La muerte por inanición sería mi destino; de eso estaba con­vencido. Yo sabía que algunos habían enloquecido en similares circunstancias, pero sentía que tal no sería mi fin. Mi desgracia no era fruto sino de mi propia voluntad, ya que, a escondidas del guía, me había despegado voluntariamente del grupo visi­tante y, deambulando cerca de una hora a través de las prohibi­das galerías de la cueva, me había encontrado luego incapaz de desandar los intrincados vericuetos recorridos tras abandonar a mis compañeros.

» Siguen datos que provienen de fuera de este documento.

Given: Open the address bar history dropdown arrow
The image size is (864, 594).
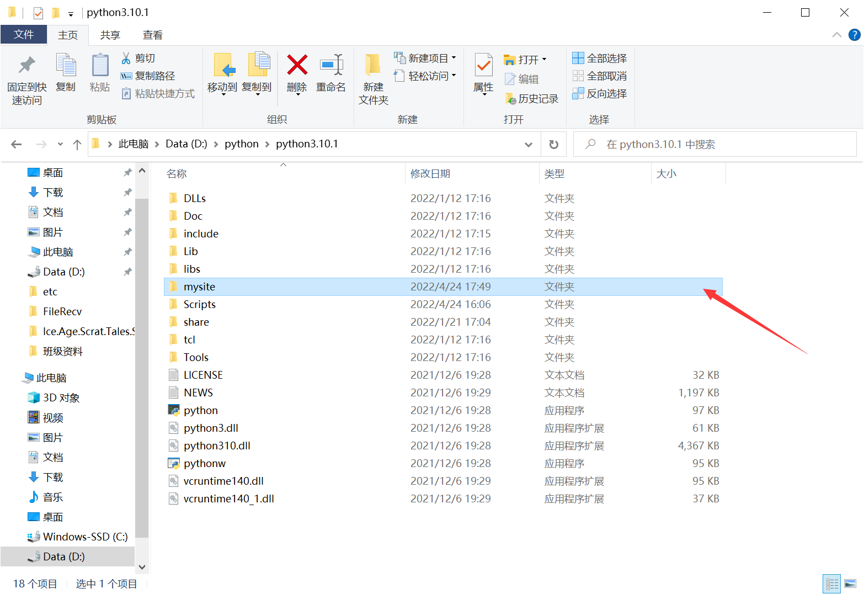Looking at the screenshot, I should (529, 144).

  Mi antorcha comenzaba ya a flaquear y pronto me hallaría sumido en la negrura total y casi palpable de las entrañas de la tierra. Mientras permanecía al resplandor de la menguante y temblorosa luz, especulé ocioso sobre las circunstancias exactas en que se produciría mi cercano fin. Recordé las historias sobre la colonia de tuberculosos que, habiéndose instalado en esta gigantesca gruta buscando la salud en su temperatura uniforme y suave, su aire puro y su pacífica tranquilidad, habían, sin embargo, muerto en circunstancias extrañas y terribles. Yo había mirado los tristes restos de sus chozas destartaladas al pasar con el grupo, preguntándome qué antinatural efecto podría lograr una larga estancia en esta caverna inmensa y silenciosa sobre alguien como yo, saludable y vigoroso. Ahora, me dije tétrica­mente, había llegado la ocasión de comprobar tal respecto, a no ser que la falta de comida acelerase mi tránsito.

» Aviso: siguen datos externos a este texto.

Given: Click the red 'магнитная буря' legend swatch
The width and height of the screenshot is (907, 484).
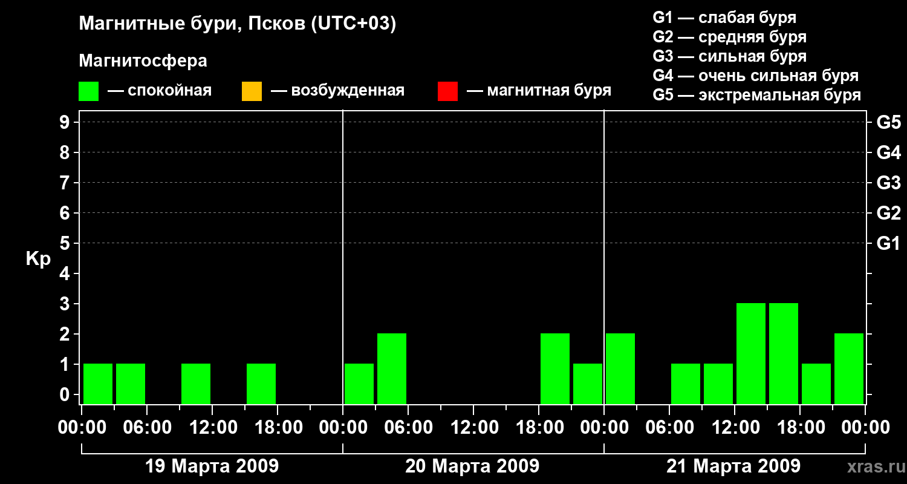Looking at the screenshot, I should [x=447, y=91].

  Según se esfumaban en la oscuridad los últimos e intermi­tentes resplandores de mi antorcha, resolví no dejar piedra sobre piedra, ni desdeñar cualquier posible medio de escapar; así que prorrumpí en una sucesión de gritos tremendos, a pleno pul­món, con la vana esperanza de llamar la atención del guía. Sin embargo, mientras vociferaba, tuve la sensación de que mis gri­tos resultaban un despropósito, y que mi voz, aumentando y reverberando por las innumerables paredes del negro laberinto circundante, no llegaba a otros oídos que los míos. Sin embargo, a una, mi atención se volvió sobresaltada hacia un sonido de suaves pasos que imaginé escuchar acercándoseme sobre el suelo rocoso de la cueva. ¿Era inminente mí salvación? ¿No habían sido entonces todos mis horribles temores otra cosa que nade­rías, y el guía, habiéndose percatado de mi inexplicable ausen­cia, había seguido mi rastro, buscándome a través de este labe­rinto calcáreo. Mientras aquellas preguntas felices brotaban en mi interior, estuve a punto de reanudar mis gritos para acelerar mi descubrimiento; pero en un instante mi alegría se trocó en horror al volver a escuchar, ya que mis siempre agudos oídos, ahora afinados aún más por el completo silencio de la cueva, dieron a mi entumecido entendimiento la inesperada y espan­tosa certeza de que aquellas pisadas no sonaban como las de un ser humano. En la quietud ultraterrena de esa subterránea región, la aparición del guía con su calzado hubiera resultado como una serie de golpes claros e incisivos. Aquellos sonidos eran blandos y sigilosos, como los que podrían producir las zarpas almohadi­lladas de un felino. Además, a veces, escuchando cuidadosa­mente, me parecía distinguir el paso no de dos, sino de cuatro pies.